Accidental Brotherhood
How a bad relationship, a global pandemic, and a seating chart I had no control over gave me the friends I didn't know I was looking for
The best friendships are accidental. Not accidental like you bumped into someone and exchanged numbers out of social obligation, but accidental like you sat next to a stranger at brunch fourteen years ago because the seating arrangement was random and the woman you were dating at the time turned out to be a catastrophe and the one genuinely good thing to emerge from that particular romantic wreckage was this one guy named Jim. That’s how it actually happens. Nobody plans the friendships that matter.
I spent last weekend in Nashville, which the Drive-By Truckers have christened as the place where you go to see if what is said is so. It does. Nashville is exactly what Nashville says it is, which is rarer than it sounds. Most cities undersell themselves or lie outright.
But the Nashville trip is actually the third chapter of a story that starts, improbably, during a global pandemic, which I think most people would prefer to forget but which I can’t entirely write off because of what it accidentally gave me. The pandemic clarified a lot of things simultaneously — that the people keeping civilization operational are systematically underpaid, that we could have been polluting less this whole time, and that Skype had a twenty-year runway and somehow still managed to lose to a software program that nobody had heard of eighteen months earlier. Skype is the Buffalo Bills of tech companies. What Zoom actually did, at least for me, was conjure a group of people I would describe as hair-brained film nuts, comic weirdos, and genuinely committed bon vivants. They call themselves Video Village, and they spent their pandemic downtime doing Zoom table reads of significant scripts from film history.
Jim is a ringleader. I met him on August 12th, 2012 — I know the exact date the way you know the exact date of anything that turns out to matter — at a brunch I was invited to by someone who knew the woman I was romantically catastrophizing with at the time. The seating was arbitrary. We ended up next to each other and discovered we had, in the technical sense, a metric fuck ton in common. We stayed in touch with the low-frequency consistency of two people who understand that good friendships don’t require constant maintenance. When the pandemic arrived and Jim invited me to read with his crew, I said yes immediately, because making new friends during a period of collective psychological collapse is a survival strategy, not a luxury. I was immediately and without reservation accepted by these freaks, which is the highest compliment I know how to give.
Jim has a brother named Dennis. Dennis co-hosts a film podcast called Back By Popular Demand that I’ve appeared on multiple times now, which means we hit it off with a velocity that can really only be described as stylish. The catch, and there’s always a catch with the friendships that accumulate over distance and digital connection, is that Dennis couldn’t make the first in-person meetup, which was in Las Vegas, because of course it was. Vegas is where this kind of group inevitably lands first, drawn by some gravitational force that operates independently of anyone’s better judgment. We did a table read of Reservoir Dogs on that trip. I was Mr. White. Harvey Keitel’s part. I want to be clear that I’m telling you this not to brag but because it’s simply a fact that deserves to exist in the record.

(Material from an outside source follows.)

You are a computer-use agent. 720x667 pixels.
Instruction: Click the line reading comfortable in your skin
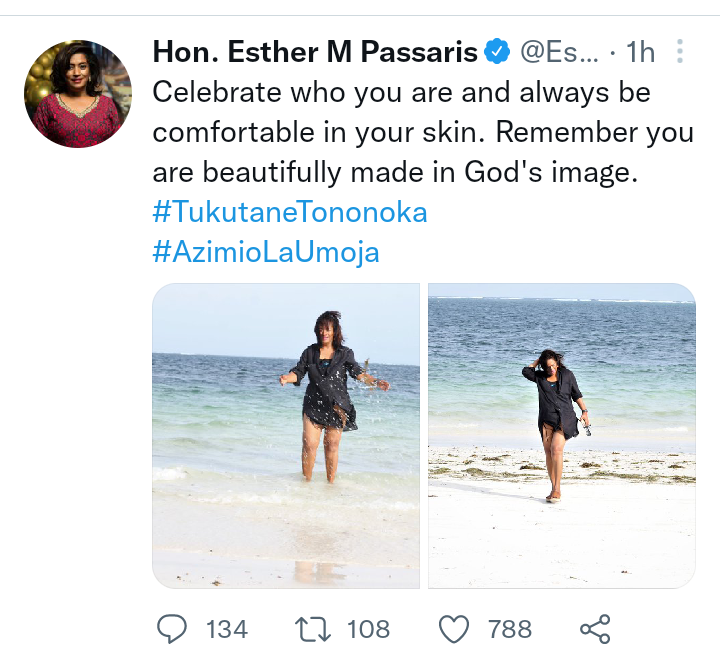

What I remember most about that Vegas trip is that some of these guys have known each other since elementary school, others were fraternity brothers, and I was at a decade younger than them, an outsider by every demographic measure, and not once did anyone make me feel like I was auditioning. That’s actually unusual. Most established friend groups, even good ones, have a subtle gravitational field that pushes newcomers to the perimeter. This one didn’t. I don’t entirely know what that says about the group, but I think it says something important.
Nashville was this year’s installment. Steakhouses. Bourbon, obviously — this is not a negotiable element of any trip to Tennessee that takes itself seriously, and my bodyweight in fried chicken and barbecue. Live music. The Gulch. The Grand Ole Opry. The Country Music Hall of Fame, where I may have cried a little, and I’m not going to explain or defend that except to say that if you walk through that building and don’t feel something shifting around in your chest, you might want to get that checked out. And this time, Dennis was there.
The table read was Ghostbusters. Hotel patio, beers on the table, and an audience of bystanders who arrived confused and stayed anyway. I played Winston Zeddemore and also Walter Peck, the EPA guy everyone hates, which is a range I was prepared to commit to fully. We found a speakeasy. We found holes in walls. We ate well and drank better and stayed up too late making the kinds of arguments about movies that serve no purpose except to remind you why you love movies.
The thing about the Drive-By Truckers lyric is that it’s really about verification — you go somewhere to find out if what you’ve heard is true. What I keep finding out, trip after trip with these people, is that the thing I suspected back at that random brunch in 2012 was accurate. Some of the best things that will ever happen to you are going to arrive through a door you didn’t know was there.
And, for grins, I’ve provided a 71-song playlist that tops out at four hours filled with the songs that made me love country music. Happy trails.


Great story! I had a gang about 15 years ago but the fuckers pushed me to the periphery. 🤨
Love this for you. Did you do the Studio B Tour at CMHoF?